Desmond Tutu Tributes Pour In As Archbishop Who Helped End Apartheid Dies Aged 90

Tributes are pouring in for South African Archbishop Desmond Tutu who has died at the age of 90.

One of the leaders of the anti-apartheid movement, his death was confirmed by the president's office on December 26.

South Africa's president, Cyril Ramaphosa, is leading the tributes to Tutu, who he described as an iconic spiritual leader, global human rights campaigner and anti-apartheid activist.

"The passing of Archbishop Emeritus Desmond Tutu is another chapter of bereavement in our nation's farewell to a generation of outstanding South Africans who have bequeathed us a liberated South Africa," Ramaphosa said across a series of moving tweets.

Ramaphosa continued: "Desmond Tutu was a patriot without equal; a leader of principle and pragmatism who gave meaning to the biblical insight that faith without works is dead.

"We pray that Archbishop Tutu's soul will rest in peace but that his spirit will stand sentry over the future of our nation."

Tutu was awarded the Nobel Peace Prize in 1984 for his campaign of non-violent opposition to South Africa's white minority rule.

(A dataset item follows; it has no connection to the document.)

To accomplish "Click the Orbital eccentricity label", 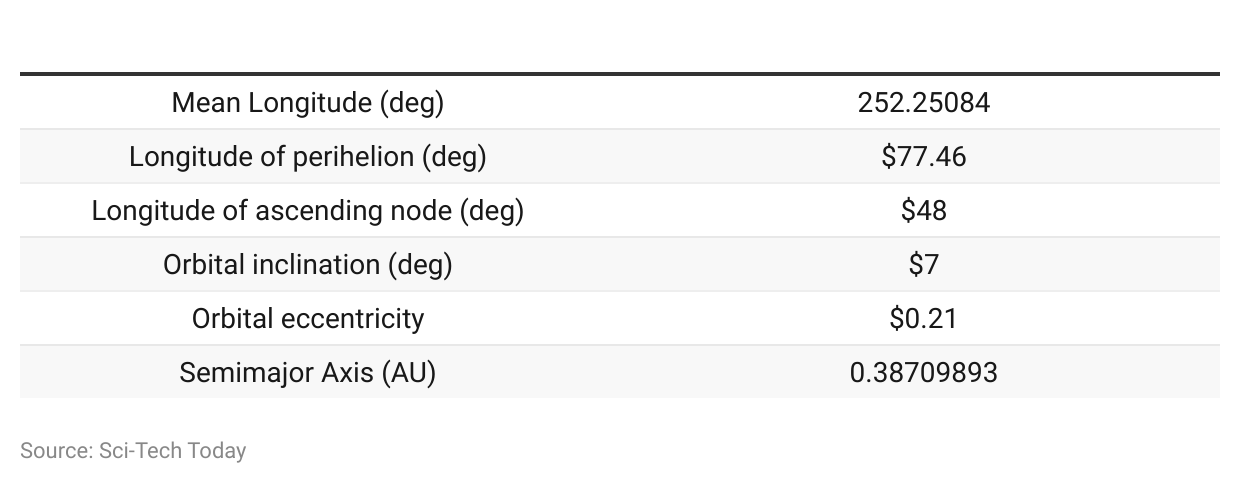I will pyautogui.click(x=308, y=318).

He was diagnosed with prostate cancer in the late 1990s and in recent years, was hospitalized for treatment.

Desmond Tutu
Former Archbishop of Cape Town, Desmond Tutu takes up his position as Visiting Professor in Post Conflict Societies at Kings College London, January 14, 2004 at the university's campus in central London, England. Tutu's role at King's College London coincides with the 175th Anniversary of the College. Scott Barbour/Getty Images

Dr. Ramphela Mamphele, acting chairperson of the Archbishop Desmond Tutu IP Trust and coordinator of the Office of the Archbishop, confirmed the news of his passing this morning.

"Ultimately, at the age of 90, he died peacefully at the Oasis Frail Care Centre in Cape Town this morning," Dr. Mamphele confirmed in a statement via The Guardian.

A cause of death was not confirmed.

"An Icon has rested," tweeted Kenyan politician Charity Ngilu.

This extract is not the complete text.